[Saved entries]
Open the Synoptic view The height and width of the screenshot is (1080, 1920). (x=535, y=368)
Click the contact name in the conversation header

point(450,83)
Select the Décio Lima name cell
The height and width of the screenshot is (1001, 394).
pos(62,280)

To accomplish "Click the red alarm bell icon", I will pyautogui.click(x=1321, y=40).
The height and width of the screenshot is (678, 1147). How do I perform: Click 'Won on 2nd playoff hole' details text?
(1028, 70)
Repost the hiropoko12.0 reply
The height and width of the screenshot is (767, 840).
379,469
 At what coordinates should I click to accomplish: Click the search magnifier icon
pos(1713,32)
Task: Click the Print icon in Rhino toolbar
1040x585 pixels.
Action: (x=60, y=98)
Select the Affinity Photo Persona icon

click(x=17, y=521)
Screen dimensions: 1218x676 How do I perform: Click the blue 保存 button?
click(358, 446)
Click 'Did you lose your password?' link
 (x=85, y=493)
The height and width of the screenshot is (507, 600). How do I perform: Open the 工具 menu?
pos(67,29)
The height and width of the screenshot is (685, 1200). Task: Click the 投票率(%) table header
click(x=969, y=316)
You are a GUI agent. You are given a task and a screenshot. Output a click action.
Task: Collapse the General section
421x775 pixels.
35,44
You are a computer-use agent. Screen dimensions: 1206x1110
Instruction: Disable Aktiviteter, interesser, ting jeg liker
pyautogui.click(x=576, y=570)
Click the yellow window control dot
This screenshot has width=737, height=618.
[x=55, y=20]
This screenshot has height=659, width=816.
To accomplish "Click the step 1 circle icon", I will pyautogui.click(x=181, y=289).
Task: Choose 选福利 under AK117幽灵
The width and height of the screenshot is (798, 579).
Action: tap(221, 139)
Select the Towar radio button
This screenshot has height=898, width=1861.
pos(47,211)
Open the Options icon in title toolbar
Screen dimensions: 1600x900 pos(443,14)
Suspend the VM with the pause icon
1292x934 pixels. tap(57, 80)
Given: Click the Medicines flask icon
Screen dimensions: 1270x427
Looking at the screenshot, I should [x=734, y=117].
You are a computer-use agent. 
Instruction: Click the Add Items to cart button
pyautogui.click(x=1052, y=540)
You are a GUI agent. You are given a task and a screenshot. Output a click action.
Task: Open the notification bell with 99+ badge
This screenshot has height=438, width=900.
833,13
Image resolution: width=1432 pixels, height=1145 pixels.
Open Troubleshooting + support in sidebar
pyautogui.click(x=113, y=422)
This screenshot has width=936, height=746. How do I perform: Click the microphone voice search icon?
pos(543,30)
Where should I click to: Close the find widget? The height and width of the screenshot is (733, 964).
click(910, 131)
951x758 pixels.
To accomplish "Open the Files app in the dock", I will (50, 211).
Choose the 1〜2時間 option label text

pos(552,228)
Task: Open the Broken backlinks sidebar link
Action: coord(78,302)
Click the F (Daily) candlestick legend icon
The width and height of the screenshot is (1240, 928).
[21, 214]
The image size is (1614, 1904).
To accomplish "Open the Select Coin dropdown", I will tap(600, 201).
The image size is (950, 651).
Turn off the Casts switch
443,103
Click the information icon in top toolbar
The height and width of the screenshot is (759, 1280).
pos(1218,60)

* [Exercise prompt]:
Only lines with the word "size" are wanted, so copy each one from the records.

* [Output for this exercise]:
The image size is (1614, 1904).
The image size is (950, 651).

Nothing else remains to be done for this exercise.